24 de agosto de 2010

Diário de Bitita

Quando fui trabalhar na casa do farmacêutico Manoel Magalhães, todos estavam alegres por hospedarem seu sobrinho padre Geraldo. Consideravam-se importantes por terem um padre na família. Ele tinha acabado de chegar de Roma, ia rezar uma missa e todo mundo estavam convidado.

Eu não conhecia a casa. Só conhecia a cozinha e o quintal. Quando começou o reboliço lá dentro, eu só ouvia a palavra: “Sumiu! Sumiu! Só pode ter sido ela”. Eu estava estendendo a roupa quando vi chegarem dois soldados.

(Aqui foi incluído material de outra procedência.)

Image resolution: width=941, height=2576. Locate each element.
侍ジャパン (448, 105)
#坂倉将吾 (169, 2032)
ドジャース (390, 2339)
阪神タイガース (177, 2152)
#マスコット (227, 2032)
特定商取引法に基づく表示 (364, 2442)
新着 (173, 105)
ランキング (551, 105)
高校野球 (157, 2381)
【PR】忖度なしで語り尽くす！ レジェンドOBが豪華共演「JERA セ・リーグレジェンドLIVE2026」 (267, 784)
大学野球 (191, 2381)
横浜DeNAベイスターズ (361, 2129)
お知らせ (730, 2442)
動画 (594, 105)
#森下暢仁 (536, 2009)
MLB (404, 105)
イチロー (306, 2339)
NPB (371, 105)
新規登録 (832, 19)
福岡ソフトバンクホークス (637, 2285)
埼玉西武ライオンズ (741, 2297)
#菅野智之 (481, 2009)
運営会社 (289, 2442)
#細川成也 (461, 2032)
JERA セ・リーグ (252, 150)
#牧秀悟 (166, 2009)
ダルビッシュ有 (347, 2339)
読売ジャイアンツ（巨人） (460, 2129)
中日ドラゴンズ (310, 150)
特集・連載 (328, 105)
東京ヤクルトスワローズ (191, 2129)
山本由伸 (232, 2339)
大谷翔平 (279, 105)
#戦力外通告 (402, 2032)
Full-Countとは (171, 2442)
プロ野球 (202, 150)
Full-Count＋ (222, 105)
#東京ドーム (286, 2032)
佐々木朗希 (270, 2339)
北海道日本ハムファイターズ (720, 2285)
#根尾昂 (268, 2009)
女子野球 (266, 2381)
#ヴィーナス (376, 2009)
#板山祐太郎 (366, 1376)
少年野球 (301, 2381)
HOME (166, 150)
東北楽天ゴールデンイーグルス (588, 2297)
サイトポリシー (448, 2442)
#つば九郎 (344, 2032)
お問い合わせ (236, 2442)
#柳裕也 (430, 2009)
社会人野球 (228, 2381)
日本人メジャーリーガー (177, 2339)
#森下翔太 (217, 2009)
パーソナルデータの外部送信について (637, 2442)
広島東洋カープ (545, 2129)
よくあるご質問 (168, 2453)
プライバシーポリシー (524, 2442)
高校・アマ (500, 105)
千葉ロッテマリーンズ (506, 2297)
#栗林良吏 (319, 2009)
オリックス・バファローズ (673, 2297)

-Vamos, vamos, vagabunda! Ladra! Nojenta!
Assustei:
- O que aconteceu?
- Ainda pergunta, cara-de-pau! Você roubou dez mil-réis do padre Geraldo.

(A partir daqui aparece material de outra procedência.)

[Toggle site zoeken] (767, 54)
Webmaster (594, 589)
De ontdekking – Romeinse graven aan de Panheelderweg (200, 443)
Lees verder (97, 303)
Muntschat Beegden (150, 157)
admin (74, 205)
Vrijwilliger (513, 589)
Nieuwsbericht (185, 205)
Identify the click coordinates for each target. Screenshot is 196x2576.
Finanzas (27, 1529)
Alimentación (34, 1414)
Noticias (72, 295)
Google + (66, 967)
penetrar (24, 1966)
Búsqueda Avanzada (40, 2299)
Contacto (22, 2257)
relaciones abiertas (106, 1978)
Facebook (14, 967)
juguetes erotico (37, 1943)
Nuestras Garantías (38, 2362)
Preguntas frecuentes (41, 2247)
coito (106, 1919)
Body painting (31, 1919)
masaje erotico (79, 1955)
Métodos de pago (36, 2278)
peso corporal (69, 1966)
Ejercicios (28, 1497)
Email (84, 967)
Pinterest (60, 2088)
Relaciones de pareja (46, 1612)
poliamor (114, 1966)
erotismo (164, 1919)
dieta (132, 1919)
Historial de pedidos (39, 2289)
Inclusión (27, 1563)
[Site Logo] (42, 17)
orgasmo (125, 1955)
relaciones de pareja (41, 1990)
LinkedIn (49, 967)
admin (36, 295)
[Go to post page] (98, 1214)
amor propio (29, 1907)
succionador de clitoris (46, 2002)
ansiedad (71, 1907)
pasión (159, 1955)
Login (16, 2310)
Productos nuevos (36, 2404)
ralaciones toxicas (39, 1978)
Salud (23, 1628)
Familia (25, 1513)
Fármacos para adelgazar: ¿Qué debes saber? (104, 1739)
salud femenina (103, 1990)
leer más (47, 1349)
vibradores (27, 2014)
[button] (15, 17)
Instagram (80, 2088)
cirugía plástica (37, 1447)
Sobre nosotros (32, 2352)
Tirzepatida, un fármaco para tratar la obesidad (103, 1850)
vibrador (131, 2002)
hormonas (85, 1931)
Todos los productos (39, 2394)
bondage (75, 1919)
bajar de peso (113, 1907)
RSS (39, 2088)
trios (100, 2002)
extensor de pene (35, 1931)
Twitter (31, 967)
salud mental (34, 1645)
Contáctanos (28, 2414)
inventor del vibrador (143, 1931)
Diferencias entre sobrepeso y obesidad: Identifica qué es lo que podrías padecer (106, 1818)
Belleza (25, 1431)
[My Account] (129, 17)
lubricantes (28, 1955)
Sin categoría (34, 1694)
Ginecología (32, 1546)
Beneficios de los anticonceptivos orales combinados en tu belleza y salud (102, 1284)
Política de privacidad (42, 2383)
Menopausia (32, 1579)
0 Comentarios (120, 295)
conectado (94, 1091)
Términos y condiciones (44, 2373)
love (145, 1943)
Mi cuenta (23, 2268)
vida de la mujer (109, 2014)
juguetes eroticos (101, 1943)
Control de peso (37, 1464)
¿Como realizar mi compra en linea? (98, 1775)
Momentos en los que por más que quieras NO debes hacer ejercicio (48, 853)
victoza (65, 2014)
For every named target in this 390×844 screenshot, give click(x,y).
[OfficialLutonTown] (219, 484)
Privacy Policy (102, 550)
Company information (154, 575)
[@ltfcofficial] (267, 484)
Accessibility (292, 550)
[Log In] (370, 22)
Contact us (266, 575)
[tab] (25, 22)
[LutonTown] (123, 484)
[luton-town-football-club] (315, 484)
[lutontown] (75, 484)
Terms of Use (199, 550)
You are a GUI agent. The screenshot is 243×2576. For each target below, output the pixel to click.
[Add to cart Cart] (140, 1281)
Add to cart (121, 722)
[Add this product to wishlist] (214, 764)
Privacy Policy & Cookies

Era dez horas da manhã. Logo a notícia circulou.
- A Bitita roubou CEM MIL-RÉIS do padre Geraldo.
- Credo! Ela vai pro inferno!
- Vai mesmo, mas antes de ir pro inferno vai pra cadeia.

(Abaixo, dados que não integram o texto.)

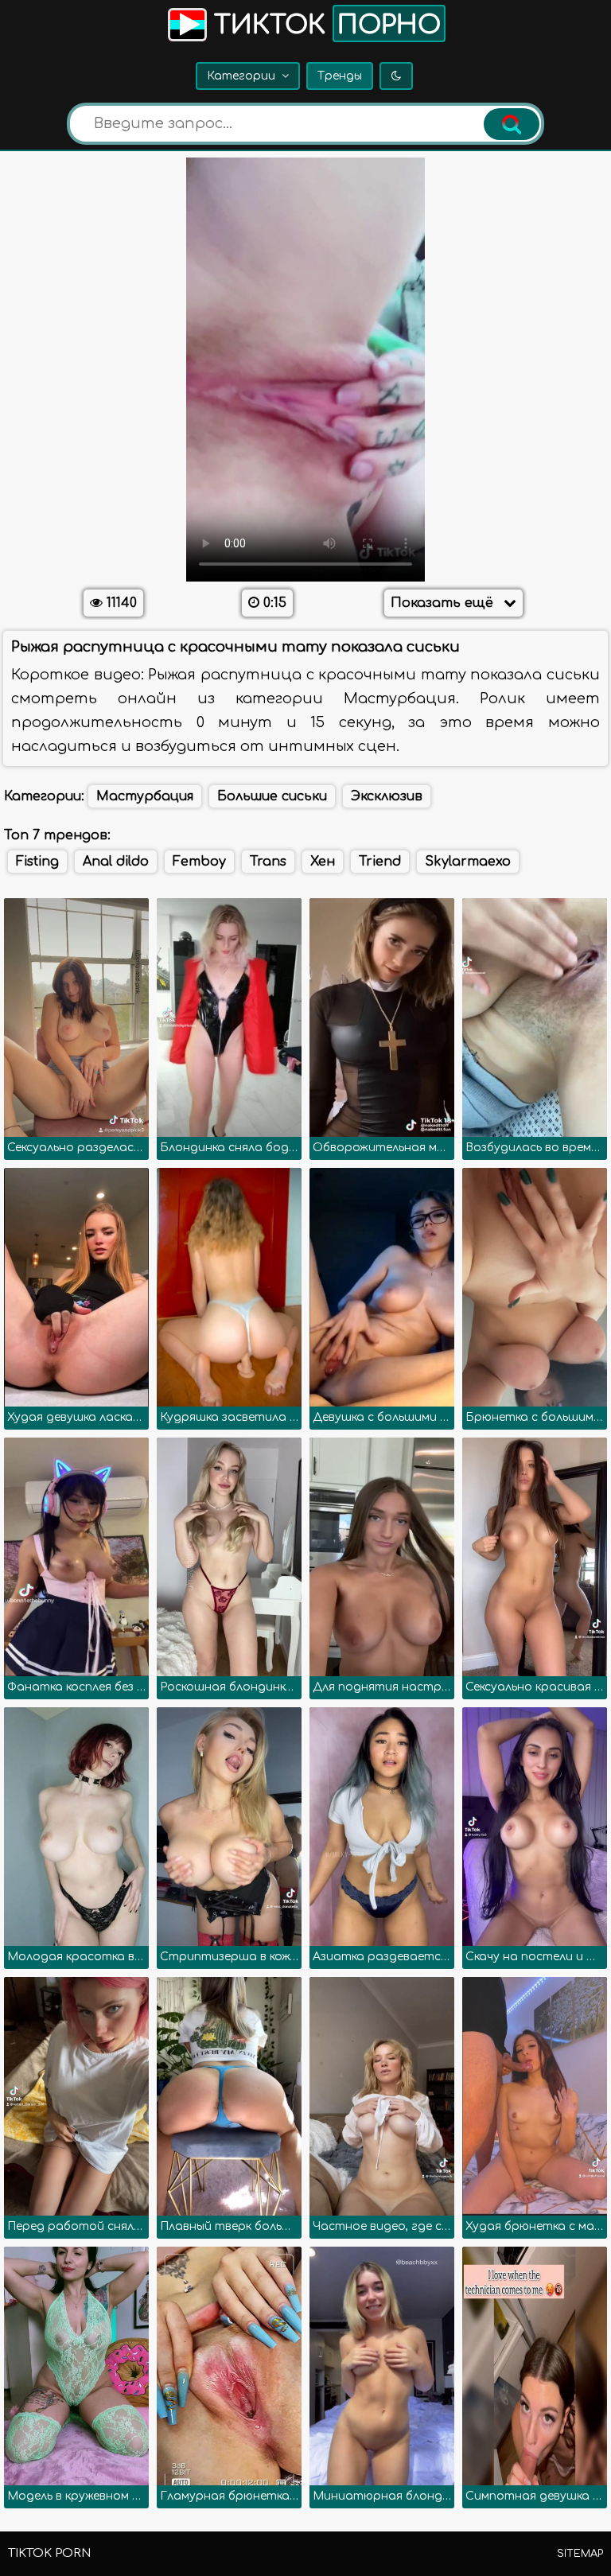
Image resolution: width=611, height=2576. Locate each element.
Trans (268, 861)
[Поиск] (511, 124)
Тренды (339, 76)
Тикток (324, 25)
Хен (322, 861)
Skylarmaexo (468, 861)
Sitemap (580, 2553)
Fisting (37, 861)
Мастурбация (144, 796)
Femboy (199, 861)
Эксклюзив (386, 796)
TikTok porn (49, 2553)
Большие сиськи (272, 796)
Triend (380, 861)
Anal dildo (116, 861)
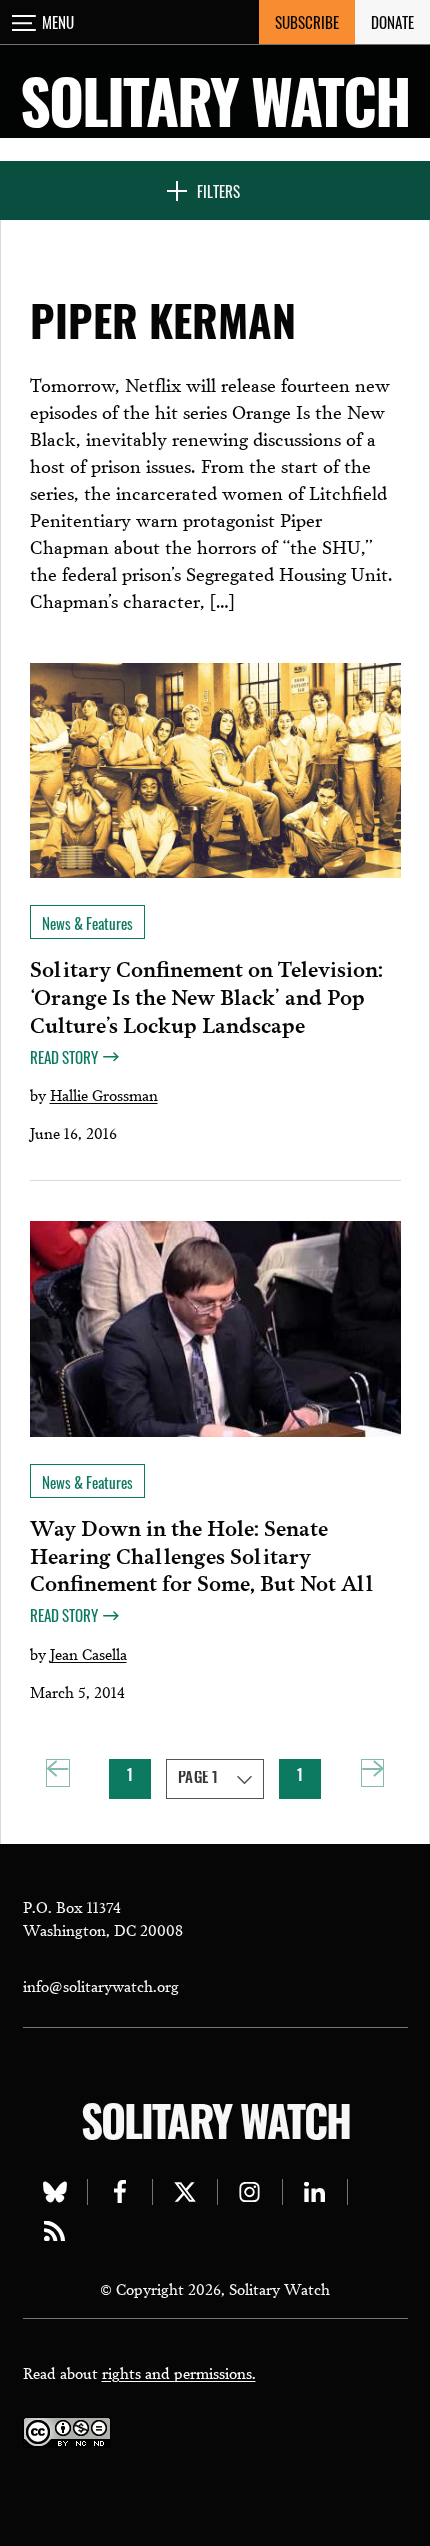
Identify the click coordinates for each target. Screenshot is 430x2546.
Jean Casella (88, 1653)
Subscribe (307, 22)
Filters (218, 191)
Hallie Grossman (104, 1094)
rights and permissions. (179, 2372)
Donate (392, 22)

Foram avisar minha mãe. É a única pessoa que está sempre presente nas alegrias ou desgraças. Doeu quando ela perguntou:
- Você roubou Bitita?
- Não senhora! Eu nunca vi dez mil-reis.
Meu desejo era conhecer uma cédula de dez mil, duzentos, quinhentos e quem sabe até de um conto de reis. Estas nunca tinha visto. Só conhecia as de cinqüenta , vinte, dez, cinco, dois e um mil-reis.
Fui presa por dois soldados e um sargento. Pensei que eles iam me obrigar a percorrer as ruas com as crianças gritando em coro: “- A Bitita roubou dez mil-reis do padre! A Bitita roubou dez mil-reis do padre!”
Naquele dia compreendi que todo negro deveria esperar por isso. Me levaram pra delegacia. Quando o soldado levantou a mão pra me bater o telefone tocou. Era o padre Geraldo avisando que tinha encontrado o dinheiro, que ele mesmo havia escondido num maço de cigarros. Ele não pediu perdão, só mandou a polícia me soltar pra eu voltar pro trabalho.